§ Records provided
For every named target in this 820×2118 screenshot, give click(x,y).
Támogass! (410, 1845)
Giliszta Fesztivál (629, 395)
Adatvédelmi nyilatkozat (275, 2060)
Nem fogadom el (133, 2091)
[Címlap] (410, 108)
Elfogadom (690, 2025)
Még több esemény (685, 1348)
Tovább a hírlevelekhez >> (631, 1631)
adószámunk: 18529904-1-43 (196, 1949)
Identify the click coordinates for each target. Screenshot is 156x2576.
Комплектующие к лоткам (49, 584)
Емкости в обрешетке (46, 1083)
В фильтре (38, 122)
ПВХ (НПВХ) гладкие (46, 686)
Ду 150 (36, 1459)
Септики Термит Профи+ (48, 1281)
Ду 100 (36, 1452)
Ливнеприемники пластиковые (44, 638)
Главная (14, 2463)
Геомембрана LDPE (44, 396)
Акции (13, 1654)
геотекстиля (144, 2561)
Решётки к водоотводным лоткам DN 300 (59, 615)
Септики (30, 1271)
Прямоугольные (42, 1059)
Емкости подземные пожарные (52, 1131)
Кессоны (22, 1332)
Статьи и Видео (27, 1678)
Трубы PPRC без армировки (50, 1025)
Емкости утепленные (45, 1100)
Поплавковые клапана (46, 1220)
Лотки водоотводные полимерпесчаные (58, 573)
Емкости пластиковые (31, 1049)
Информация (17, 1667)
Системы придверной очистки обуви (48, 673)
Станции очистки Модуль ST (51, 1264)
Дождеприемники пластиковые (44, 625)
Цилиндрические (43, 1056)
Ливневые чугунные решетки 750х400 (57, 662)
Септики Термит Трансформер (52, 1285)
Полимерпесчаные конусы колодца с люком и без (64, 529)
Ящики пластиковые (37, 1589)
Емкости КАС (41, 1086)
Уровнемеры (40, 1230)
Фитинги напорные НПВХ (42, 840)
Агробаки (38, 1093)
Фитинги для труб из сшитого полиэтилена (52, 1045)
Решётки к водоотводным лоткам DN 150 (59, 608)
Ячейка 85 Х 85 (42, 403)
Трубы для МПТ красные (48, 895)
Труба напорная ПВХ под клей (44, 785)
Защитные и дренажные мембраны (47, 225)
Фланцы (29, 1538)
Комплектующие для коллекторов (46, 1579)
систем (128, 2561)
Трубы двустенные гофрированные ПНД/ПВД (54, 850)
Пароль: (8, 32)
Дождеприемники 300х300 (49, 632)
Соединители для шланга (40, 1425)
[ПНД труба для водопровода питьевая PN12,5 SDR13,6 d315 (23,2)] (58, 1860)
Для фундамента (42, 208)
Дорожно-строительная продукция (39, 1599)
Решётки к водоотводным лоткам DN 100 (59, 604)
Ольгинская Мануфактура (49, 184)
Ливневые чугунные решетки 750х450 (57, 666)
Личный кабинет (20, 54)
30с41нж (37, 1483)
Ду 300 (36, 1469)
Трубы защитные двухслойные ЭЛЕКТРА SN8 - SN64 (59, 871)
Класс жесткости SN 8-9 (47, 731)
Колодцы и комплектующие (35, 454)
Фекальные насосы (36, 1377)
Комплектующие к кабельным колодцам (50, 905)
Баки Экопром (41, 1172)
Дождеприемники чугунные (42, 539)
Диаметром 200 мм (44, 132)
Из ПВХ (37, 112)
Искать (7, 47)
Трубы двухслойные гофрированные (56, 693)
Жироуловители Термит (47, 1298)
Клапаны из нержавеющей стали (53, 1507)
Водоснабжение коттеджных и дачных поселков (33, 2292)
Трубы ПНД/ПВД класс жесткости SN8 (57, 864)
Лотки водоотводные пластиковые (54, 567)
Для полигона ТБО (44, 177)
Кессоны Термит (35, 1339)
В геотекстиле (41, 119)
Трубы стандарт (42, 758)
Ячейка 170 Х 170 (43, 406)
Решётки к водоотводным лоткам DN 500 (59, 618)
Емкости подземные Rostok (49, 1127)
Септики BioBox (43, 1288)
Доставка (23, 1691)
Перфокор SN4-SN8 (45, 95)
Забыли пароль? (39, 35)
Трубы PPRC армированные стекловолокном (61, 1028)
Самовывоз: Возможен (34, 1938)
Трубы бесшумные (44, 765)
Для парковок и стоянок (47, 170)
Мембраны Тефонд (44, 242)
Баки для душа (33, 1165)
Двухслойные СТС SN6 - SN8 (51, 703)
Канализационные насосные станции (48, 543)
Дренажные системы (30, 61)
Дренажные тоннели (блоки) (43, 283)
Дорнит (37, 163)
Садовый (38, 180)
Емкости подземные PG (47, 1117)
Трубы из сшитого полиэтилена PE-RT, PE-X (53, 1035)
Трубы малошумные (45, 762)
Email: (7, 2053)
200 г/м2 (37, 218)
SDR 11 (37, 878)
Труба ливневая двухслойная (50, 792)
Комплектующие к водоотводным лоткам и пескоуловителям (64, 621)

§ What the task asks
Give every record again, exactly as it appears.

§ Response for this exercise
For every named target in this 820×2118 screenshot, give click(x,y).
Támogass! (410, 1845)
Giliszta Fesztivál (629, 395)
Adatvédelmi nyilatkozat (275, 2060)
Nem fogadom el (133, 2091)
[Címlap] (410, 108)
Elfogadom (690, 2025)
Még több esemény (685, 1348)
Tovább a hírlevelekhez >> (631, 1631)
adószámunk: 18529904-1-43 (196, 1949)
Identify the click coordinates for each target. Screenshot is 156x2576.
Комплектующие к лоткам (49, 584)
Емкости в обрешетке (46, 1083)
В фильтре (38, 122)
ПВХ (НПВХ) гладкие (46, 686)
Ду 150 (36, 1459)
Септики Термит Профи+ (48, 1281)
Ду 100 (36, 1452)
Ливнеприемники пластиковые (44, 638)
Главная (14, 2463)
Геомембрана LDPE (44, 396)
Акции (13, 1654)
геотекстиля (144, 2561)
Решётки к водоотводным лоткам DN 300 (59, 615)
Септики (30, 1271)
Прямоугольные (42, 1059)
Емкости подземные пожарные (52, 1131)
Кессоны (22, 1332)
Статьи и Видео (27, 1678)
Трубы PPRC без армировки (50, 1025)
Емкости утепленные (45, 1100)
Поплавковые клапана (46, 1220)
Лотки водоотводные полимерпесчаные (58, 573)
Емкости пластиковые (31, 1049)
Информация (17, 1667)
Системы придверной очистки обуви (48, 673)
Станции очистки Модуль ST (51, 1264)
Дождеприемники пластиковые (44, 625)
Цилиндрические (43, 1056)
Ливневые чугунные решетки 750х400 (57, 662)
Септики Термит Трансформер (52, 1285)
Полимерпесчаные конусы колодца с люком и без (64, 529)
Ящики пластиковые (37, 1589)
Емкости КАС (41, 1086)
Уровнемеры (40, 1230)
Фитинги напорные НПВХ (42, 840)
Агробаки (38, 1093)
Фитинги для труб из сшитого полиэтилена (52, 1045)
Решётки к водоотводным лоткам DN 150 (59, 608)
Ячейка 85 Х 85 (42, 403)
Трубы для МПТ красные (48, 895)
Труба напорная ПВХ под клей (44, 785)
Защитные и дренажные мембраны (47, 225)
Фланцы (29, 1538)
Комплектующие для коллекторов (46, 1579)
систем (128, 2561)
Трубы двустенные гофрированные ПНД/ПВД (54, 850)
Пароль: (8, 32)
Дождеприемники 300х300 (49, 632)
Соединители для шланга (40, 1425)
[ПНД труба для водопровода питьевая PN12,5 SDR13,6 d315 (23,2)] (58, 1860)
Для фундамента (42, 208)
Дорожно-строительная продукция (39, 1599)
Решётки к водоотводным лоткам DN 100 (59, 604)
Ольгинская Мануфактура (49, 184)
Ливневые чугунные решетки 750х450 (57, 666)
Личный кабинет (20, 54)
30с41нж (37, 1483)
Ду 300 (36, 1469)
Трубы защитные двухслойные ЭЛЕКТРА SN8 - SN64 (59, 871)
Класс жесткости SN 8-9 (47, 731)
Колодцы и комплектующие (35, 454)
Фекальные насосы (36, 1377)
Комплектующие к кабельным колодцам (50, 905)
Баки Экопром (41, 1172)
Дождеприемники чугунные (42, 539)
Диаметром 200 мм (44, 132)
Из ПВХ (37, 112)
Искать (7, 47)
Трубы двухслойные гофрированные (56, 693)
Жироуловители Термит (47, 1298)
Клапаны из нержавеющей стали (53, 1507)
Водоснабжение коттеджных и дачных поселков (33, 2292)
Трубы ПНД/ПВД класс жесткости SN8 (57, 864)
Лотки водоотводные пластиковые (54, 567)
Для полигона ТБО (44, 177)
Кессоны Термит (35, 1339)
В геотекстиле (41, 119)
Трубы стандарт (42, 758)
Ячейка 170 Х 170 (43, 406)
Решётки к водоотводным лоткам DN 500 (59, 618)
Емкости подземные Rostok (49, 1127)
Септики BioBox (43, 1288)
Доставка (23, 1691)
Перфокор SN4-SN8 (45, 95)
Забыли пароль? (39, 35)
Трубы PPRC армированные стекловолокном (61, 1028)
Самовывоз: Возможен (34, 1938)
Трубы бесшумные (44, 765)
Для парковок и стоянок (47, 170)
Мембраны Тефонд (44, 242)
Баки для душа (33, 1165)
Двухслойные СТС SN6 - SN8 (51, 703)
Канализационные насосные станции (48, 543)
Дренажные системы (30, 61)
Дренажные тоннели (блоки) (43, 283)
Дорнит (37, 163)
Садовый (38, 180)
Емкости подземные PG (47, 1117)
Трубы из сшитого полиэтилена PE-RT, PE-X (53, 1035)
Трубы малошумные (45, 762)
Email: (7, 2053)
200 г/м2 (37, 218)
SDR 11 (37, 878)
Труба ливневая двухслойная (50, 792)
Комплектующие к водоотводным лоткам и пескоуловителям (64, 621)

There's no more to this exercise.